At midday the wind picked up as we approached a bend in the river. At the arch of the bend I could see a large whirlpool that had collected a swirl of debris. As we approached the bend we were on the far side of the whirlpool. We paddled hard to try and stay in the main river current but the wind quickly forced the raft towards the whirlpool. I had seen smaller whirlpools earlier in the trip. But, this was the largest whirlpool I had seen and I was scared that we would get caught and not be able to break away from its current. We paddled harder but it was useless. The whirlpool grabbed the raft and added it to its collection of debris.

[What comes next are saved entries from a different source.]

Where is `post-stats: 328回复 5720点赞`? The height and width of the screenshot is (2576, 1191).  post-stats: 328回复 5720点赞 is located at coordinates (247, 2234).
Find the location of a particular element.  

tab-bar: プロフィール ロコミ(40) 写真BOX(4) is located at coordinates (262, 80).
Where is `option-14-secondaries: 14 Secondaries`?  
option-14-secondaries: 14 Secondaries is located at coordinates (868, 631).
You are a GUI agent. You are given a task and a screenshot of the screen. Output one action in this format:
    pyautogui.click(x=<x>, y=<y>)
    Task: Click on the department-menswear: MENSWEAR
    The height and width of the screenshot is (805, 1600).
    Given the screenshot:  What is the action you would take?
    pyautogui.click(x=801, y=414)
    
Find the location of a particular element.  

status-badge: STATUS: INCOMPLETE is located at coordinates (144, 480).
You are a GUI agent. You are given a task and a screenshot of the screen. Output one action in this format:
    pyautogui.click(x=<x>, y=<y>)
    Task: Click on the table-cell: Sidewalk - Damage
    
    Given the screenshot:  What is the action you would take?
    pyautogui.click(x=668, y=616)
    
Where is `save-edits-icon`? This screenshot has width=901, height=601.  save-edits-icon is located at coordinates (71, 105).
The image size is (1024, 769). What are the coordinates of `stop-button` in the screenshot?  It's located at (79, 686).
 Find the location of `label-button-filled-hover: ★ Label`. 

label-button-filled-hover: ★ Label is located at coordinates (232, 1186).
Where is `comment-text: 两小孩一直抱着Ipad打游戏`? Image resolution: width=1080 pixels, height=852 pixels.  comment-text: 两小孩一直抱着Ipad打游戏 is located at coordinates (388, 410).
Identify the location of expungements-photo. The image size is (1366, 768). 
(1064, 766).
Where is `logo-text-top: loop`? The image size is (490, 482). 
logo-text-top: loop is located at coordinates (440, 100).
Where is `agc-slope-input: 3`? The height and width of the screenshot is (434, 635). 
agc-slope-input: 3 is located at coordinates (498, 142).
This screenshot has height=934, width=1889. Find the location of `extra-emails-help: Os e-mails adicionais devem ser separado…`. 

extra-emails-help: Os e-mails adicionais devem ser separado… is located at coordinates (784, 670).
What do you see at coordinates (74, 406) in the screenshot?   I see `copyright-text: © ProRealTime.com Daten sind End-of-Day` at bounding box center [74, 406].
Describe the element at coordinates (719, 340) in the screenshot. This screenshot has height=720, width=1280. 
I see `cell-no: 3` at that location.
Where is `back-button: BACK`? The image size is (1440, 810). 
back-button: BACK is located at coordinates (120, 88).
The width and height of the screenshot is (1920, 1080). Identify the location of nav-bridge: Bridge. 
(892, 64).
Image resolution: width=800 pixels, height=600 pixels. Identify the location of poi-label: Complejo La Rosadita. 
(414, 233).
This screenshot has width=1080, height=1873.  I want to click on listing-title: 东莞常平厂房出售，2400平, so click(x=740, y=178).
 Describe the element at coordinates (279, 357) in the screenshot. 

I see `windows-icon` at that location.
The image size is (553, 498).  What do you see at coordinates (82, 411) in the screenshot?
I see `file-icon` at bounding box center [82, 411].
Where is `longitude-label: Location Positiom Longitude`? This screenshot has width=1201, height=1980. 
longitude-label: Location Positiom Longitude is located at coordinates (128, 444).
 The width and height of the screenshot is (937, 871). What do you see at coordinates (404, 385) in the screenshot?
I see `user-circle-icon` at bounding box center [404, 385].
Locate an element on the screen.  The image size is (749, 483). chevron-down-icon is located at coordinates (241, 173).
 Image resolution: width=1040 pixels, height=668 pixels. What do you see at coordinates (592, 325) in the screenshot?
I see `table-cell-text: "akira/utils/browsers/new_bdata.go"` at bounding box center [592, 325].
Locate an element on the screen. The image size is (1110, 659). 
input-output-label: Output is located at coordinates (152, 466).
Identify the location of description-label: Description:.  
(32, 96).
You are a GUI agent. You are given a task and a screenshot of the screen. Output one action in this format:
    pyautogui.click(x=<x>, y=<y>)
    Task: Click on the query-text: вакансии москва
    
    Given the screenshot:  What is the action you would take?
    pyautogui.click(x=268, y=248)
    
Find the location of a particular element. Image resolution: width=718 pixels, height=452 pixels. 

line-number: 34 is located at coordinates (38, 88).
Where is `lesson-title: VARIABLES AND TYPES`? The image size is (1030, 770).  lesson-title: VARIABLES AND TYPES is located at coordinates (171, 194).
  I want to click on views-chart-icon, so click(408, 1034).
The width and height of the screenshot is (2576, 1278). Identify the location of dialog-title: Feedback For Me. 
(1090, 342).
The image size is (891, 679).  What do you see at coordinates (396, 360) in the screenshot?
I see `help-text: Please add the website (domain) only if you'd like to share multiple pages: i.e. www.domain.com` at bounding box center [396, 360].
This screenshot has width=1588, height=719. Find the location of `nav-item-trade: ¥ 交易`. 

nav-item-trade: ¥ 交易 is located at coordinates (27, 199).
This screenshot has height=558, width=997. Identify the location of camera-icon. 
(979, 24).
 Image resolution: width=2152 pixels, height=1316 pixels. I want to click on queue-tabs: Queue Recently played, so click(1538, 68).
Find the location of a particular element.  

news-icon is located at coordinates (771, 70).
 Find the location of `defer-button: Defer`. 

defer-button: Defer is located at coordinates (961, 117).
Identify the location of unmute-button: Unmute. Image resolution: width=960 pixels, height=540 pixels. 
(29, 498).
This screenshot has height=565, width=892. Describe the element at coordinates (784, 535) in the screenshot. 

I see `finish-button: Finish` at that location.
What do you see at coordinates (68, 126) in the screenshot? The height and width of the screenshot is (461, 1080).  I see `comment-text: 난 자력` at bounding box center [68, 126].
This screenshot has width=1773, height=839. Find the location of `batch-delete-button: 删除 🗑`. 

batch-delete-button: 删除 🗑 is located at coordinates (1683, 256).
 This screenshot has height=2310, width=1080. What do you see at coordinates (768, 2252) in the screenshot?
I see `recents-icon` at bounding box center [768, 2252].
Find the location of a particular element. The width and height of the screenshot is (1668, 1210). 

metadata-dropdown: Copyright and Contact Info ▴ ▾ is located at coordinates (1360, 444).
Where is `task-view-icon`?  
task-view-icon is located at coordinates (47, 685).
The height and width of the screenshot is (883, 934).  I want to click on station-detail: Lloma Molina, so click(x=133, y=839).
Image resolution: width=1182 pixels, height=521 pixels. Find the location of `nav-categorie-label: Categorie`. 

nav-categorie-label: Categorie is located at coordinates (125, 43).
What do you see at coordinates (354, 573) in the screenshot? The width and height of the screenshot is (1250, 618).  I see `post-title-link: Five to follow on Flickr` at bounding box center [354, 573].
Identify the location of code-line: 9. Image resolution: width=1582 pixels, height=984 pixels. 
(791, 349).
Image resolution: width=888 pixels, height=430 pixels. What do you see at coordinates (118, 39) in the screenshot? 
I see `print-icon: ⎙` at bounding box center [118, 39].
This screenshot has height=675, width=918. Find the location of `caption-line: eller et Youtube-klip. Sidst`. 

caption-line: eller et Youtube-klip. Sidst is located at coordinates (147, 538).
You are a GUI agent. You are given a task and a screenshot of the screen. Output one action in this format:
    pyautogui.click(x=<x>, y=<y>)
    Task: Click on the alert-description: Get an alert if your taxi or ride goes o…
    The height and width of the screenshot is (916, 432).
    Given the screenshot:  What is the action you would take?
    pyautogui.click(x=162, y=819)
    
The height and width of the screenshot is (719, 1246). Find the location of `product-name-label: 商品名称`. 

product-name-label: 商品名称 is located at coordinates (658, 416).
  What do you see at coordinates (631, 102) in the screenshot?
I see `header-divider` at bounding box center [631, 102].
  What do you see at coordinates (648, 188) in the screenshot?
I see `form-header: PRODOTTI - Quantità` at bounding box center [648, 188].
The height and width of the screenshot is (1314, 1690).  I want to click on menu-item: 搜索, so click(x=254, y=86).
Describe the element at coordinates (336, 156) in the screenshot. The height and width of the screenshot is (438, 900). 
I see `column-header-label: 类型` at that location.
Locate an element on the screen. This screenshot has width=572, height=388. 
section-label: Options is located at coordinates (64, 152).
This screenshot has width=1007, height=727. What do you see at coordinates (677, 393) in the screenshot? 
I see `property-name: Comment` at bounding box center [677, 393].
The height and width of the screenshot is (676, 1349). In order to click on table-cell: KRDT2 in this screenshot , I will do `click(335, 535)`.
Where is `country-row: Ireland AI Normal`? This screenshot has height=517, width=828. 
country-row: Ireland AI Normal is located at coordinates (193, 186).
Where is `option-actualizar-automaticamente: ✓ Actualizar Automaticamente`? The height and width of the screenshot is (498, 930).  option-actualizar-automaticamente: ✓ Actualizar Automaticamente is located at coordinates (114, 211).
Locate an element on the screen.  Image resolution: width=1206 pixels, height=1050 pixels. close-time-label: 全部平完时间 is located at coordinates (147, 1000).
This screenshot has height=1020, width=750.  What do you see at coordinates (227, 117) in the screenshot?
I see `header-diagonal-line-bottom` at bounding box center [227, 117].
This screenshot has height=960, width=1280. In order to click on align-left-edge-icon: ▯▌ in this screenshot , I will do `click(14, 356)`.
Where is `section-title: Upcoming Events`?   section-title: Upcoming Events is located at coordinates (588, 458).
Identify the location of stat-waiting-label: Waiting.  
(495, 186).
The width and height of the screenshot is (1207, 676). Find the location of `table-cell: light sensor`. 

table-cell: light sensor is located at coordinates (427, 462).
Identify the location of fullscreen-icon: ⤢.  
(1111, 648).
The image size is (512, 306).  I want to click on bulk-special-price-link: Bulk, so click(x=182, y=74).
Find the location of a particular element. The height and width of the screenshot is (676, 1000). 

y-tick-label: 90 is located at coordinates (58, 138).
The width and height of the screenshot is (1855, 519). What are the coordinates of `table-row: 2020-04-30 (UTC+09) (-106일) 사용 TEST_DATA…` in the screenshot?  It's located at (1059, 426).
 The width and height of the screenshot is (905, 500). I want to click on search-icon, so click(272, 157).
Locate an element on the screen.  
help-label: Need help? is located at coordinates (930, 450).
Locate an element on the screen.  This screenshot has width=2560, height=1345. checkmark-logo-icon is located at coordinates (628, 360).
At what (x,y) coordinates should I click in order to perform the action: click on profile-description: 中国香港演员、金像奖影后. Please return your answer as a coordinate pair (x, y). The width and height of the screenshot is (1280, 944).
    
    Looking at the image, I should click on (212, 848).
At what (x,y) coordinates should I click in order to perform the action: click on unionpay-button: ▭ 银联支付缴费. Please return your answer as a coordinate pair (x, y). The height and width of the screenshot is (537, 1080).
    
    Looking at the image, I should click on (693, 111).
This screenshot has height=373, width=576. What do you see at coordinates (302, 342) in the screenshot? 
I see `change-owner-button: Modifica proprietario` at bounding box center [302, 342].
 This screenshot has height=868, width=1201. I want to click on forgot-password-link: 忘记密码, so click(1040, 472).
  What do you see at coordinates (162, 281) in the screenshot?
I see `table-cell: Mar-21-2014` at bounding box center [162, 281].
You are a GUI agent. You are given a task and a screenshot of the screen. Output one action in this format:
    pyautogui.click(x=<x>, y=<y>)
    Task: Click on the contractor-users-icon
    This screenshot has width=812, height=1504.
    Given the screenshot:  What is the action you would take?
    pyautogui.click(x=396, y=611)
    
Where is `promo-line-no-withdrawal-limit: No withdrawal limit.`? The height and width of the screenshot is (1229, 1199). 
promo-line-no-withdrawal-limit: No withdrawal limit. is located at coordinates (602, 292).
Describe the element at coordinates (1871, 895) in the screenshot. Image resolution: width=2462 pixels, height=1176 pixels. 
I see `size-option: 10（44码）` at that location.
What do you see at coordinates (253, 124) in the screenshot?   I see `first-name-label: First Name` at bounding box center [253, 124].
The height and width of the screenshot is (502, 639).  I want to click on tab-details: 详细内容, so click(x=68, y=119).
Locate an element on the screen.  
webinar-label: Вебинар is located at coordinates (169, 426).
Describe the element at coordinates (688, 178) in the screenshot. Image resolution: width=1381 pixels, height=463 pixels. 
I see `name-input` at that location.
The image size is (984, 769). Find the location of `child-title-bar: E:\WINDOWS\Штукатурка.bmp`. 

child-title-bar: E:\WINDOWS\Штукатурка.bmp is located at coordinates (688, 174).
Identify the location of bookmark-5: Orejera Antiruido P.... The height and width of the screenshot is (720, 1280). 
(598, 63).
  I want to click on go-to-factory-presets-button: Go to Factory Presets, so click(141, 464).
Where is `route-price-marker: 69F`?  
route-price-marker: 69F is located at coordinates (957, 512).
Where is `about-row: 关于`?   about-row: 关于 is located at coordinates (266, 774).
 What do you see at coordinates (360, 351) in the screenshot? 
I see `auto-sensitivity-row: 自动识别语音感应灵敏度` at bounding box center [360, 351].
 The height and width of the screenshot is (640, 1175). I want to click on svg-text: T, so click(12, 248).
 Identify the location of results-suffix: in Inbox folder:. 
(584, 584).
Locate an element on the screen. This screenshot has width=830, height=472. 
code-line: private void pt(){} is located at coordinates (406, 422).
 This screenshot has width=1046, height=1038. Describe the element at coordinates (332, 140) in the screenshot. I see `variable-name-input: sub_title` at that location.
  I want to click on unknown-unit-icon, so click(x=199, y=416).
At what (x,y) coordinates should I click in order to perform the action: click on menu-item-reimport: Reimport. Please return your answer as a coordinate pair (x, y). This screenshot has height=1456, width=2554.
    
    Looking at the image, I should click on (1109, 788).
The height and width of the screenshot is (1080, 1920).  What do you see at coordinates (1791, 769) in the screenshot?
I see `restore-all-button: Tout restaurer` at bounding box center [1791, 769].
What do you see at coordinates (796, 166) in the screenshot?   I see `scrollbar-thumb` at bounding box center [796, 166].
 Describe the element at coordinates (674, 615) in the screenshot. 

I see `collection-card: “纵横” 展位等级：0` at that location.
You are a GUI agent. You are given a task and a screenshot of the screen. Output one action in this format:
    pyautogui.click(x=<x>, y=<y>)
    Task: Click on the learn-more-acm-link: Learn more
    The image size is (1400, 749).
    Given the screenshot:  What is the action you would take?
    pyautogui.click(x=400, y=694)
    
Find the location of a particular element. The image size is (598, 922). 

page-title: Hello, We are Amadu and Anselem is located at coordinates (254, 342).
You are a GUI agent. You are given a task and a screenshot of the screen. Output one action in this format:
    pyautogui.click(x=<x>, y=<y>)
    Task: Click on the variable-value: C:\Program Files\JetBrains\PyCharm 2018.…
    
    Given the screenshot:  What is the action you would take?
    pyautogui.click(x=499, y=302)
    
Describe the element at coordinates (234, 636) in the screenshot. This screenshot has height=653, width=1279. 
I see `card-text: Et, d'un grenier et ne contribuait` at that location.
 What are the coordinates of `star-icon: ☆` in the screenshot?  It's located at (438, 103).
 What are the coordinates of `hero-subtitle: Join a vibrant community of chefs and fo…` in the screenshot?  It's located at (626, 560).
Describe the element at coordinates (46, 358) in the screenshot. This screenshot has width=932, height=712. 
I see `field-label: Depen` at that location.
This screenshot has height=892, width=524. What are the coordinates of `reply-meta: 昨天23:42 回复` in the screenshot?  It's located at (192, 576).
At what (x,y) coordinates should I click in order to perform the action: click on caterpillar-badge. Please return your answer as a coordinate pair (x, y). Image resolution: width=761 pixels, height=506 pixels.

At one point we were actually moving upriver with the swirling current of the whirlpool.
Pali recuperating after escaping the whirlpool
We tried to make the best of the situation. We knew that we could not escape the current until the winds died down so we made lunch. After about an hour the winds began to subside and we took another stab at breaking free from the current. Pali and I paddled hard. At one point I heard a snap and realized that I broke my paddle. Fortunately, I was still able to use the bottom portion of the paddle. We finally broke away from the whirlpool’s current. I was so tired I could not stand.
We rested as we floated down the river. During the day, when the bugs were less prevalent and the current and winds were good, it was an incredibly relaxing and scenic experience.
Chatting with the villagers
We eventually saw a small village along the shoreline and paddled towards it. We reached the village, and a group of villagers came out to see the strangers. A villager threw us a line and we pulled up along the shore. One yelled, “Hey Mister”. The speaker of the village, I assumed, talked to us, asked where we were from and where we were going. I was so tired that I could barely speak. His Spanish was mixed with a strange accent so I had a hard time understanding him. Luckily, Pali managed the conversation. As we talked the villagers and ourselves swatted at the mosquitoes. I was surprised to see that not even the locals are immune to the pests. I wondered how anybody could live his or her life around such a constant annoyance.
That evening they invited us to dinner. We had platano, a hard banana, and a fish that was charred over the fire. It was an ugly fish, with long scales, black and cooked with its head and tail. Luckily, it was dark so I could not get a good look at it. It tasted good.
We rented a mosquito net from one of the villagers. We slept in one of their shelters, a thatch roofed structure built on poles about three feet above the ground. I finally had a good night’s sleep.